I still firmly believe that this book is a European book. It’s got a European sensibility, not just in the setting but in the feel of the thing and the way that the story is told. Just the way that we obviously wanted it to look and everything. It’s just everything that the European market is geared up for and the American market isn’t. And that’s no insult to the American market, it’s just the way it was. It was born from our love of French comics at that time and we did kind of lean towards that.

As the internet has grown, people have been able to expand the parameters of what comics they’re searching for. I know people that are more into French comics, they’re more into Moebius, people that wouldn’t have know that these things existed 10 or 15 years ago. Do you think that has helped to make the US market a little bit more sophisticated?

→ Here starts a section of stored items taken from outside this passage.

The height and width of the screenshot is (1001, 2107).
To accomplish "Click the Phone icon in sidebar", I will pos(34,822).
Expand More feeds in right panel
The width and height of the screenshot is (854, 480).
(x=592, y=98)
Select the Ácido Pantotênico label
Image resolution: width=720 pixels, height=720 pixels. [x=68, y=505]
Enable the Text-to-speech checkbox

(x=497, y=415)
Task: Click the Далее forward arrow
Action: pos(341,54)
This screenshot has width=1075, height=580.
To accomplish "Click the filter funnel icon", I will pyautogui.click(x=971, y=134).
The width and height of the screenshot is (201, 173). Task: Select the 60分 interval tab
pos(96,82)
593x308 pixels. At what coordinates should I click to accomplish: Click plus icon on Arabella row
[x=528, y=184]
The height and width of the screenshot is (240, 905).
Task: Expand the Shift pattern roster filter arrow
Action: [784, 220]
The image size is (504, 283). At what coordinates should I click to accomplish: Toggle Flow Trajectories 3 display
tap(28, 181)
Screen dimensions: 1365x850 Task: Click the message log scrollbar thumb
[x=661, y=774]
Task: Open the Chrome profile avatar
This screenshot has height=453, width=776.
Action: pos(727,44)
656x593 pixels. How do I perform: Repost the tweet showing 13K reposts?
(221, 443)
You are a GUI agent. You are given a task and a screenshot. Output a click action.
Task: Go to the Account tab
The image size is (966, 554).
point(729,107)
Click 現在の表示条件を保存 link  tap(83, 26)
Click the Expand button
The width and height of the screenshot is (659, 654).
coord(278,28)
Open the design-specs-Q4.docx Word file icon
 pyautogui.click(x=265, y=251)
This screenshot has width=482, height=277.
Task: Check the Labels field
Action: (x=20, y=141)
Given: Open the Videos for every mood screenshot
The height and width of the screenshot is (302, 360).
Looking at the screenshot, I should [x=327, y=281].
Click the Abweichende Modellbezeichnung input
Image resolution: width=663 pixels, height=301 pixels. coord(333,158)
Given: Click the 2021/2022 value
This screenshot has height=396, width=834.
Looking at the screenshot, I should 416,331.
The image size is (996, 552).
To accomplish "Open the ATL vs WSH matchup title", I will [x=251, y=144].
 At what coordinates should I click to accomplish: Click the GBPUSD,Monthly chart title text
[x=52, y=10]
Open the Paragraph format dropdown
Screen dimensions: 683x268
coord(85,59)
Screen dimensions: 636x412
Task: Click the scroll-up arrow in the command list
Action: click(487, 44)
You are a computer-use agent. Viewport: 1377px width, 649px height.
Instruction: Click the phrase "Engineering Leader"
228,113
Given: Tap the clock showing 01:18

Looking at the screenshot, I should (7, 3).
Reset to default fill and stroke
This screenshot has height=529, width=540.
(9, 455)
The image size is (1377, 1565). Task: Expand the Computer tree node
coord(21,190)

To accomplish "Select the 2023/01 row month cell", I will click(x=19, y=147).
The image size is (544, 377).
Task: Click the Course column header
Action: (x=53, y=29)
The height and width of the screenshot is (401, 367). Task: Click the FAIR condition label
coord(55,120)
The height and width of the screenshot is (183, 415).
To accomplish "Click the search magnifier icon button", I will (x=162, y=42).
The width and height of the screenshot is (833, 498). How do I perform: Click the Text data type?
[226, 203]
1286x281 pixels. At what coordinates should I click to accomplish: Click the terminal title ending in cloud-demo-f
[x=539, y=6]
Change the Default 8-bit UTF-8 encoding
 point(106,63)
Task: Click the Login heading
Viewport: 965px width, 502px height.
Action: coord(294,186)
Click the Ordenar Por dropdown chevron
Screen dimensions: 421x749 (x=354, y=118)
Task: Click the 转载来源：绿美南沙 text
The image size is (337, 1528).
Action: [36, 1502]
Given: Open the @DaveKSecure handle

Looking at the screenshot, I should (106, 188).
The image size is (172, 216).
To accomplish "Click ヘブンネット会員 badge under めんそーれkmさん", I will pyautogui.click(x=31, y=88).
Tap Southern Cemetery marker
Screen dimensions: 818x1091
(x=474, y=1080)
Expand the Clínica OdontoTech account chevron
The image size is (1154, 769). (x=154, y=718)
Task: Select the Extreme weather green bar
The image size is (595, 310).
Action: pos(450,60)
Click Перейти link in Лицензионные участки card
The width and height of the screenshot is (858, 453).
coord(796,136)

Adlard: Yeah, I’d like to think (laughs)… I’d like to think that’s true. I think, yeah, I think you’re right. Because of the advent of the internet and everything that comes with that, people have been able to see this stuff a bit more regularly because it wasn’t being published in English. Even here, in the UK, it wasn’t being published in English. Merely 21 miles across the English Channel from France; it seems absurd that this material, aside from the obvious things like Tintin and a bit of Heavy Metal stuff and obviously Moebius, that was it. There was nothing. Even in our country, we’re missing out on this vast, vast market. The French are less…how should I put this? Less reliant on the technology. They still prefer the actual physical material. It’s just odd to see french comic books as downloadable material…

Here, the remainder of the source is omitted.